The U.S. Supreme Court has ruled President Biden’s student loan forgiveness plan to be unconstitutional, The New York Times and others reported.
In a 6-to-3 decision, the high court held, in the case of Biden v. Nebraska, that the “Secretary of Education does not have authority under the Higher Education Relief Opportunities for Students Act of 2003 to establish a student loan forgiveness program that will cancel roughly $430 billion in debt principal and affect nearly all borrowers,” according to SCOTUSblog.
Writing for the majority, Chief Justice John G. Roberts Jr. wrote that a mass debt cancellation program of such significance required clear congressional authorization.
“The Secretary asserts that the HEROES Act grants him the authority to cancel $430 billion of student loan principal. It does not,” Roberts wrote. “We hold today that the Act allows the Secretary to ‘waive or modify’ existing statutory or regulatory provisions applicable to financial assistance programs under the Education Act, not to rewrite that statute from the ground up.”
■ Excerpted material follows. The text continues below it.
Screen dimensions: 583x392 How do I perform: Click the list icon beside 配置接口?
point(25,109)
“Congress authorized the forgiveness plan (among many other actions); the Secretary put it in place; and the President would have been accountable for its success or failure,” Justice Elena Kagan wrote in dissent. "But this Court today decides that some 40 million Americans will not receive the benefits the plan provides, because (so says the Court) that assistance is too ‘significant.’”
President Joe Biden announced the plan in August 2022. It called for the cancellation of up to $20,000 in debt for recipients of Pell Grant recipients with U.S. Department of Education (DOE) loans and up to $10,000 in debt for non-Pell Grant recipients. Eligible recipients of the relief had to make less than $125,000 as an individual or $250,000 as a household.
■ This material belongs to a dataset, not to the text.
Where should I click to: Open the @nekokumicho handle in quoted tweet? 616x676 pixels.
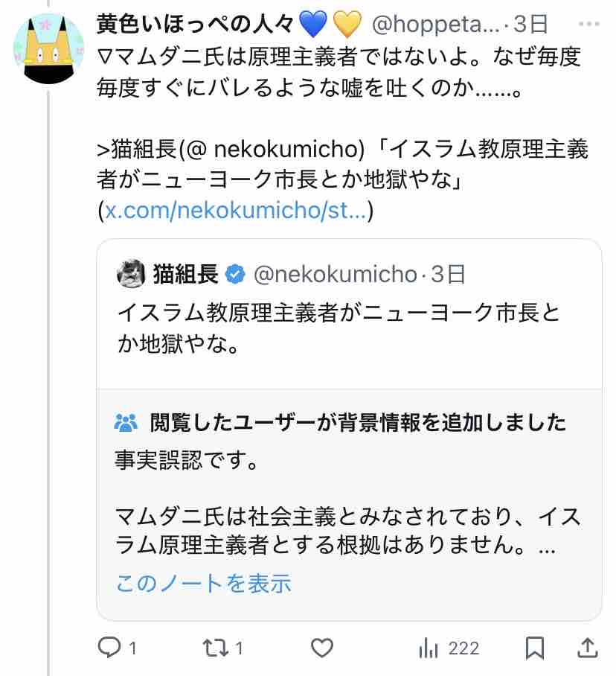pyautogui.click(x=336, y=275)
Since then, the loan forgiveness plan has been subject to several legal challenges. In November 2022, the U.S. Court of Appeals for the Eighth Circuit in St. Louis indefinitely blocked its implementation. The Eighth Circuit issued its order in response to an appeal from six states to a U.S. District Court for the Eastern District of Missouri ruling that dismissed the states’ argument that they would be financially harmed by the plan in the form of lost tax revenue. The states are Nebraska, Missouri, Arkansas, Iowa, Kansas and South Carolina. The case was argued before the high court in February.
Anticipating an unfavorable decision, many students had already started to prepare for the resumption of their loan repayments, which had been paused until Oct. 1, The Washington Post reported.
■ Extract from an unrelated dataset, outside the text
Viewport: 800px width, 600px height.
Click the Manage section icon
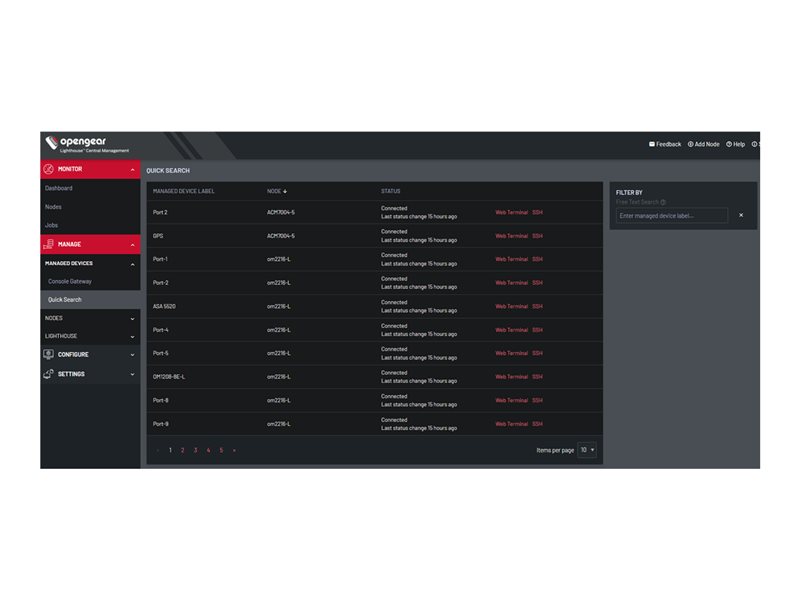[x=48, y=244]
In addition to the additional burden on some households, the end of the pause could further cool consumer spending by redirecting billions of dollars to monthly loan payments, economists said. Investment bank Jefferies estimates that the renewed payments will come to $18 billion a month, or 3 percent of the $686 billion that the Census Bureau estimates Americans spent on retail and food services in May, according to the Post.
Still, there are ways to eliminate one’s student debt, The New York Times advised. They are: income-driven repayment; public service loan forgiveness; closed or low-performing schools (petitioning the government about the institution for which the loan was issued); bankruptcy discharge, but only in limited circumstances; and disability discharge.